Sendo mais que oportuna e necessária esta incursão dramatúrgica
feminista titulada como Ninas, em
precisa textualidade de Joaquim Vicente, sob a acurada direção concepcional de
Édio Nunes, apresentando um bravo quarteto de atrizes/cantoras dividindo-se no papel protagonista.
Inspirada na trajetória artístico / biográfica de Eunice Waymon, conhecida mundialmente como
Nina Simone, que desde a infância dedicou-se
à música. Indo de suas experiências como pianista clássica (ela inclusive foi a
primeira negra a cursar a Julliard School
of Music) à sua particularizada integração como vocalista do jazz, blues, gospel,
folk e pop.
Tornando-se continuadora do legado artístico/político negro em suas lutas de poder contra o domínio do acirrado preconceito branco norte-americano. Que ela expressou em canções de rebeldia num repertório que incluía hits pela negritude, como sua regravação de Strange Fruit (um signo musical de Billy Holiday) ou sua resposta a um atentado brutal num culto religioso, em 1963, através de Mississippi Goddam. Além de seu lendário sucesso popular com Love You Porgy (ária da ópera Porgy and Bess, de G. Gershwin).

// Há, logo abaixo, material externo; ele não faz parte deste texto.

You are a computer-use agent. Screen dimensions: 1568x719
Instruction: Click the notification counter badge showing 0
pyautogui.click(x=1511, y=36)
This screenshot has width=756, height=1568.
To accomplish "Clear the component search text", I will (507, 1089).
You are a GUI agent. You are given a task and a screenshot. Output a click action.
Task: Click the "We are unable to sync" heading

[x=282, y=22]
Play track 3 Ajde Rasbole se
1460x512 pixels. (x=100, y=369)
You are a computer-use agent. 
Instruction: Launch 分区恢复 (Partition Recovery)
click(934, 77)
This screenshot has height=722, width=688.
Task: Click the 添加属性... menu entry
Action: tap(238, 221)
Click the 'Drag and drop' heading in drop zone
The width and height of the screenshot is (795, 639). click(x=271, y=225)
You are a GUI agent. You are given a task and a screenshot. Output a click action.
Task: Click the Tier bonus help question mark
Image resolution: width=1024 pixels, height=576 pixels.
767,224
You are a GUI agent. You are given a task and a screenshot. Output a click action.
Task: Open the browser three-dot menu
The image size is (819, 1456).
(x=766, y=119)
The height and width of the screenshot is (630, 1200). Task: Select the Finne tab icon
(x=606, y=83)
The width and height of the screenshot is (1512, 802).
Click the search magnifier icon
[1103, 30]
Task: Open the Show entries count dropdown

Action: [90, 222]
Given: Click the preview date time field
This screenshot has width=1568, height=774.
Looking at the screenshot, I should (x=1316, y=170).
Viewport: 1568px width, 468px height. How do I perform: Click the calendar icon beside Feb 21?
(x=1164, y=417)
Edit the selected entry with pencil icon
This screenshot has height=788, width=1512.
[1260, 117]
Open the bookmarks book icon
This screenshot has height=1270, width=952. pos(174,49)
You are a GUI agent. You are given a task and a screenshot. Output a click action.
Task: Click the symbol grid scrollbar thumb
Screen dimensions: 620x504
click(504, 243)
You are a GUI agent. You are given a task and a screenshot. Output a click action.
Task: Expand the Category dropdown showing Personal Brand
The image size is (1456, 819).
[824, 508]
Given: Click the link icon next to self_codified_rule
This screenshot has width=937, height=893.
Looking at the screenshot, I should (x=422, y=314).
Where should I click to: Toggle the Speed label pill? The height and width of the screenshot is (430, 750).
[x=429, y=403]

Ninas. Joaquim Vicente/Dramaturgia. Édio Nunes/Direção concepcional. Setembro/2023. Fotos/Claudia Ribeiro |
O espetáculo em seu prólogo trazendo os acordes impressionistas
do Claude Debussy de Clair de Lune, em expressiva
interpretação ao vivo pela pianista Kathlen Lima, como um alter ego de Nina Simone, no seu referencial de
acordes clássicos que tanto fascinaram a também exímia pianista/cantora, levando-a à definitiva opção pelo jazz e suas decorrências estéticas cantantes e instrumentais.
A entrada inicial das quatro cantoras, fazendo soar suas vozes
sob dimensionamento coral, tem um emotivo impacto pela força vocalista e pelo
envolvente apelo gestual / facial da black
fisicalidade de cada uma delas (Cyda Moreno, Anna Paula Black, Roberta Ribeiro,
Tati Christine). Ficando dificil destacar a atuação individualizada de qualquer
uma delas diante da surprendente unicidade performática com que se
apresentam.
Sempre acompanhadas por um brilhante duo instrumental – Kathlen Lima
(piano) e Regina Café (percussão) desfilando uma antológica seleção de alguns
dos maiores hits de Nina Simone. Sempre sob o artesanal comando
musical de Wladimir Pinheiro e o apoio certeiro da preparação vocal por Jorge
Maya para graves vozes femininas, identificando-as com as tessituras de contralto
das grandes jazz singers.
Havendo ainda as intervenções básicas e quase incidentais de
um ator (Fábio D’Lélis) caracterizando funcionalmente
papéis masculinos (empresários, líderes negros, partners amorosos) na arte e na
vida da personagem titular.
Onde a provocação de um qualitativo resultado artístico é alcançada, sob
as tonalidades luminares (Fernanda Mantovani) e o requinte habitual da indumentária
de Wanderley Gomes, no preenchimento minimalista de um espaço cenográfico (Doris Rollemberg) que
remete à ambientação intimista de um traditional
jazz club.
Cabendo à afinada e convicta direção de Édio Nunes imprimir um perceptível e elogiável desempenho do elenco e músicos, com um belo retorno reflexivo no recado de sua incisiva dramaturgia.
Via singular e despretensiosa montagem de teatro musical, com
assumida proximidade da realidade brasileira,
na sua abordagem temática dos embates de afirmação da cultura negra norte
americana, em processo conceitual, estendendo - se ao hemisfério sul.
Não deixando também de fazer um justo tributo no epílogo, por intermédio
do desafio de estampar faces negras nos figurinos, numa alusão a algumas das mais aguerridas
e exponenciais personalidades brasileiras desta luta ancestral que, aqui e lá,
parece nunca ter fim...
Wagner Corrêa de Araújo
Ninas está em cartaz na Sala Multiuso do Sesc/Copacabana, de
quinta a domingo, às 19h. Até 08 de outubro.